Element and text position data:
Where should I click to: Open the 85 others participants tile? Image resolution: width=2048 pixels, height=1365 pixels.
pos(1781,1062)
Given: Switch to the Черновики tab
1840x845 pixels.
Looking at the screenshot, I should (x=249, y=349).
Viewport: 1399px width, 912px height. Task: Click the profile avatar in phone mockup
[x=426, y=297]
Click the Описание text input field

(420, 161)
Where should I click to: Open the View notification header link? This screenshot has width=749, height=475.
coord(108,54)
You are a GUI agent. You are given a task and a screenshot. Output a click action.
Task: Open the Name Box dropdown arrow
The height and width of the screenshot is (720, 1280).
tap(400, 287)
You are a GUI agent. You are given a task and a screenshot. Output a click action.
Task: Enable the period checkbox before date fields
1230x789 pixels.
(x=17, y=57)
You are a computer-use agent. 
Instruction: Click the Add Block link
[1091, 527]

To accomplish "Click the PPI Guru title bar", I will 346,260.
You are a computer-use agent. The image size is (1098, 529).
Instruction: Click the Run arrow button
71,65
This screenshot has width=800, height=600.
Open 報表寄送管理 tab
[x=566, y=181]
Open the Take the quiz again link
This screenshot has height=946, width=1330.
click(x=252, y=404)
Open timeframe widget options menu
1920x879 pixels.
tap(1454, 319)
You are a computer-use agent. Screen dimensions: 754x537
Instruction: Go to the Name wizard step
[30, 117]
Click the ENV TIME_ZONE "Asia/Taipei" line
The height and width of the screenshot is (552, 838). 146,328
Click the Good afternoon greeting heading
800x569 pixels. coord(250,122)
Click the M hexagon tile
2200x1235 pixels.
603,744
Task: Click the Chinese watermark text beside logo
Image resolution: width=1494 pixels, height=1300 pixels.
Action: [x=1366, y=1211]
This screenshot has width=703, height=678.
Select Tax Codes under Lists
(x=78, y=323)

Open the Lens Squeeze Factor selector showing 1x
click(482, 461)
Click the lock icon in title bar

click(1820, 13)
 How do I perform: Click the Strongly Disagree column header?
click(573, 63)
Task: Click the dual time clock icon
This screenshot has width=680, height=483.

## [INSTRUCTION]
Reproduce every item above word for word, keeping each line as it appears.

## [FULL RESPONSE]
Where should I click to: Open the 85 others participants tile? Image resolution: width=2048 pixels, height=1365 pixels.
pos(1781,1062)
Given: Switch to the Черновики tab
1840x845 pixels.
Looking at the screenshot, I should (x=249, y=349).
Viewport: 1399px width, 912px height. Task: Click the profile avatar in phone mockup
[x=426, y=297]
Click the Описание text input field

(420, 161)
Where should I click to: Open the View notification header link? This screenshot has width=749, height=475.
coord(108,54)
You are a GUI agent. You are given a task and a screenshot. Output a click action.
Task: Open the Name Box dropdown arrow
The height and width of the screenshot is (720, 1280).
tap(400, 287)
You are a GUI agent. You are given a task and a screenshot. Output a click action.
Task: Enable the period checkbox before date fields
1230x789 pixels.
(x=17, y=57)
You are a computer-use agent. 
Instruction: Click the Add Block link
[1091, 527]

To accomplish "Click the PPI Guru title bar", I will 346,260.
You are a computer-use agent. The image size is (1098, 529).
Instruction: Click the Run arrow button
71,65
This screenshot has width=800, height=600.
Open 報表寄送管理 tab
[x=566, y=181]
Open the Take the quiz again link
This screenshot has height=946, width=1330.
click(x=252, y=404)
Open timeframe widget options menu
1920x879 pixels.
tap(1454, 319)
You are a computer-use agent. Screen dimensions: 754x537
Instruction: Go to the Name wizard step
[30, 117]
Click the ENV TIME_ZONE "Asia/Taipei" line
The height and width of the screenshot is (552, 838). 146,328
Click the Good afternoon greeting heading
800x569 pixels. coord(250,122)
Click the M hexagon tile
2200x1235 pixels.
603,744
Task: Click the Chinese watermark text beside logo
Image resolution: width=1494 pixels, height=1300 pixels.
Action: [x=1366, y=1211]
This screenshot has width=703, height=678.
Select Tax Codes under Lists
(x=78, y=323)

Open the Lens Squeeze Factor selector showing 1x
click(482, 461)
Click the lock icon in title bar

click(1820, 13)
 How do I perform: Click the Strongly Disagree column header?
click(573, 63)
Task: Click the dual time clock icon
This screenshot has width=680, height=483.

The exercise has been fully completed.